== What to produce ==
Leaving out all pictures, write out word for word the lines from the one containing "Click the green output port beside Go Back" to the end of the data below.

== Provided data ==
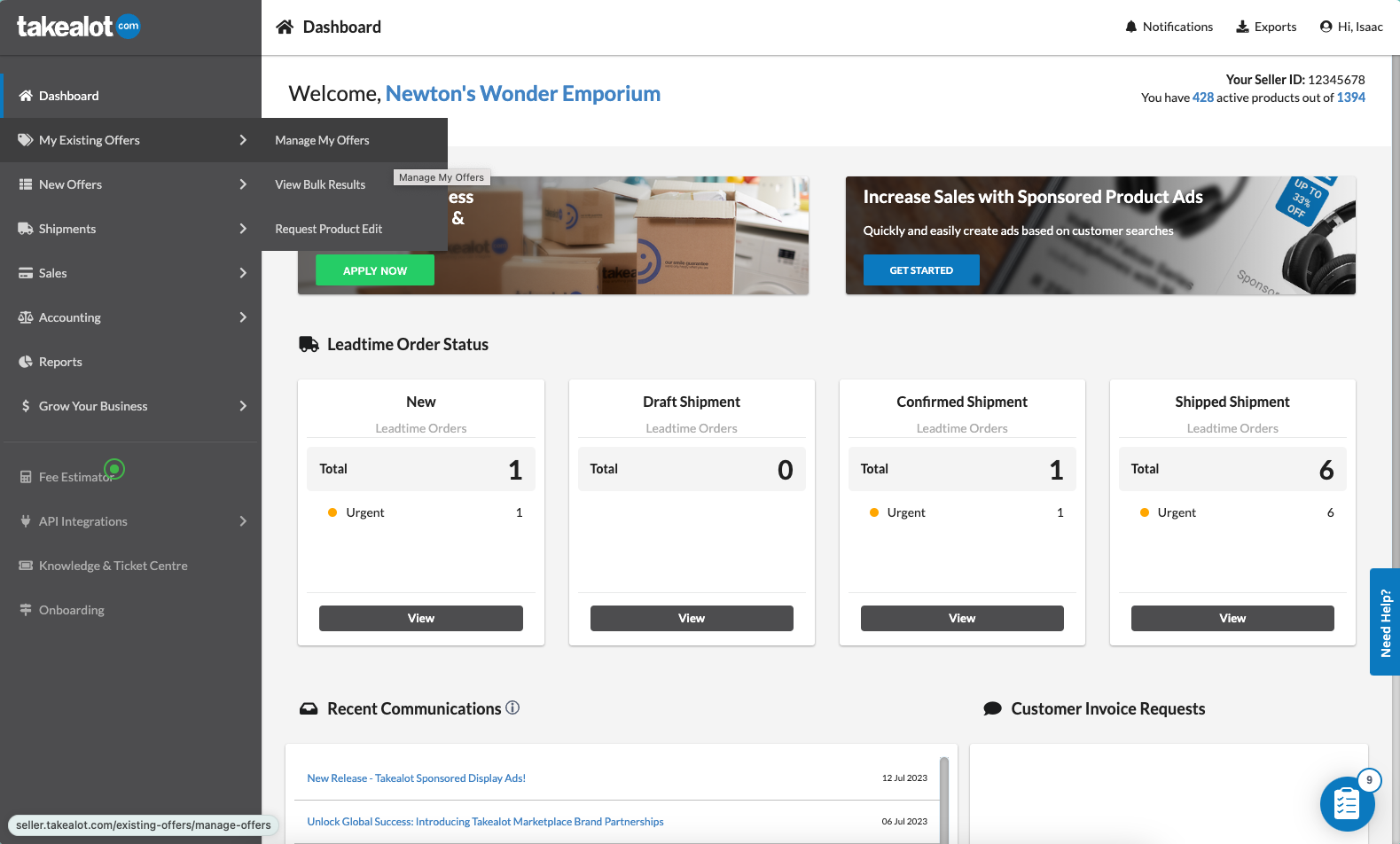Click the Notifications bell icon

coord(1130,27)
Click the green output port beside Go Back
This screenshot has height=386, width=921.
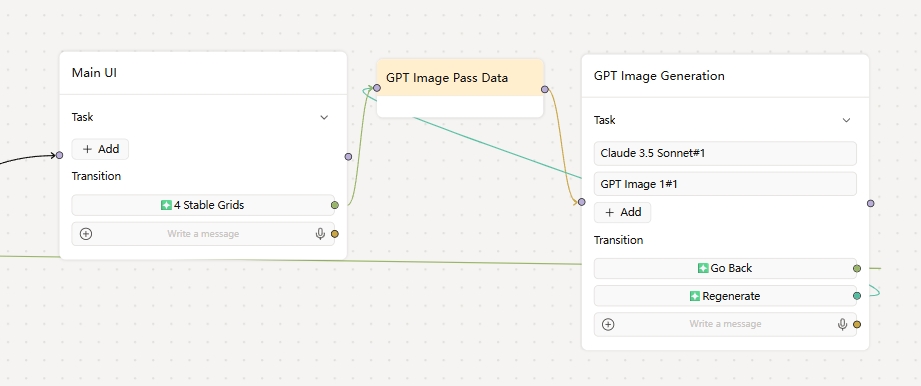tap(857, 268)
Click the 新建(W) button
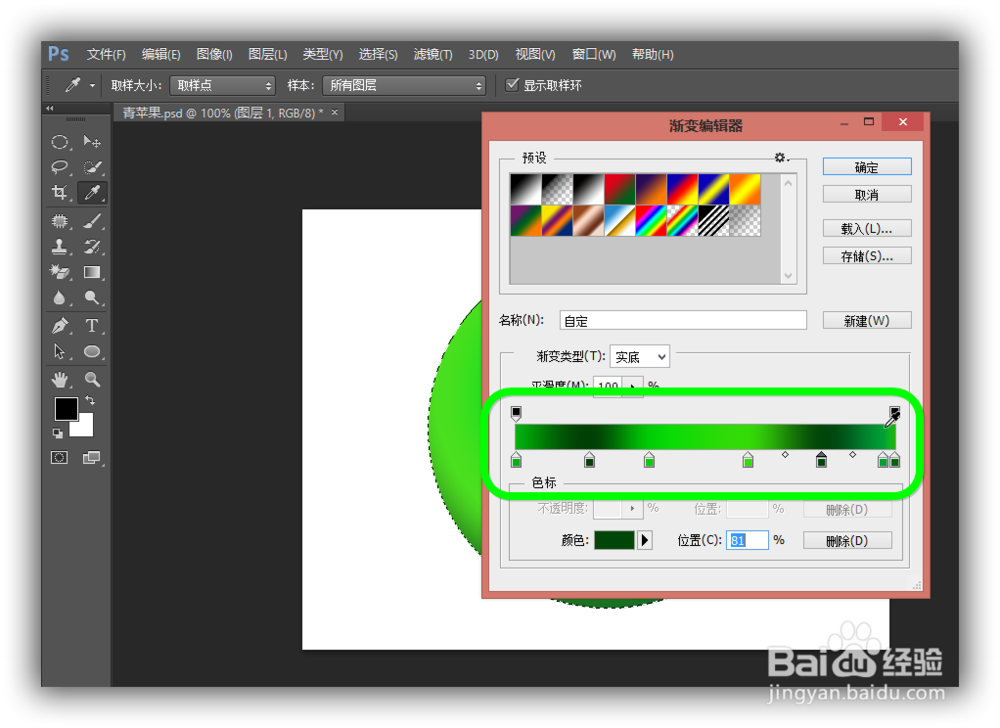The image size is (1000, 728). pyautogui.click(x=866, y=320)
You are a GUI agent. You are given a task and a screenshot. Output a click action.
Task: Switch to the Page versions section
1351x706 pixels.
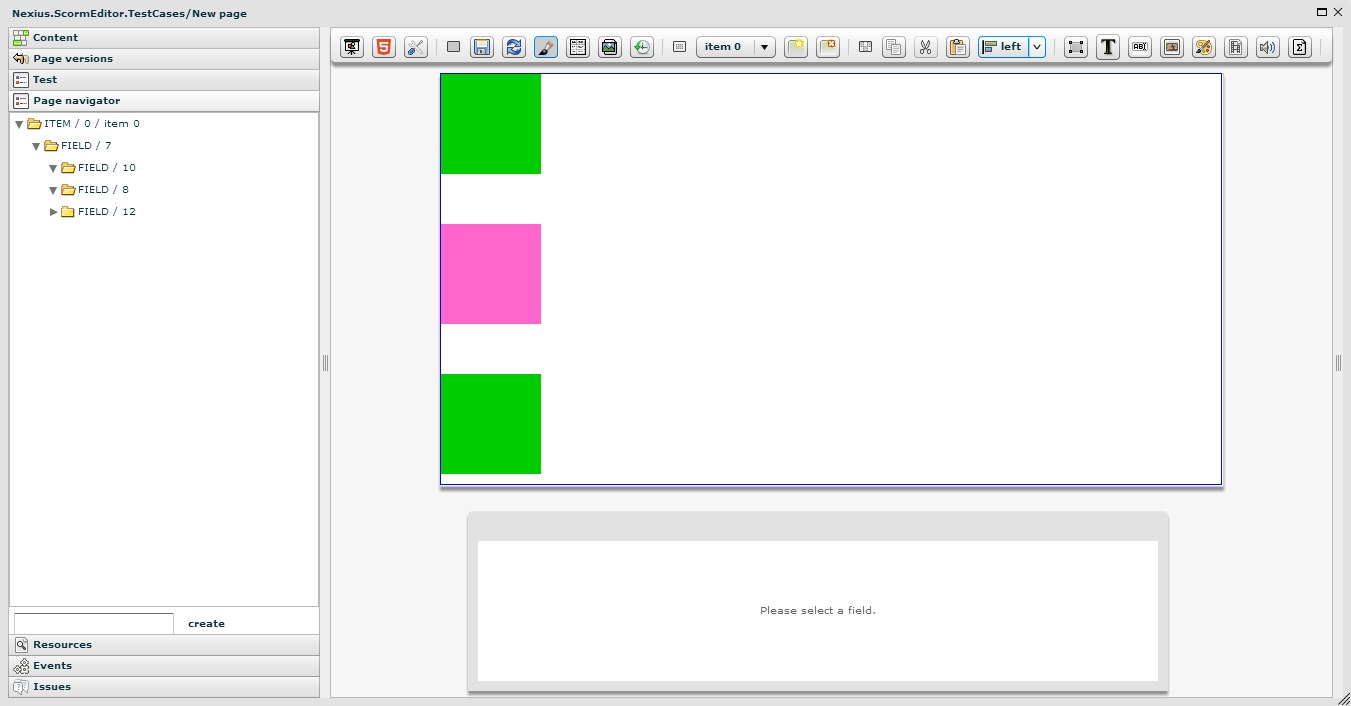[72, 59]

== Answer for the task ==
Click the green output port beside Go Back
This screenshot has height=386, width=921.
tap(857, 268)
Click the 新建(W) button
The image size is (1000, 728). pyautogui.click(x=866, y=320)
You are a GUI agent. You are given a task and a screenshot. Output a click action.
Task: Switch to the Page versions section
1351x706 pixels.
[72, 59]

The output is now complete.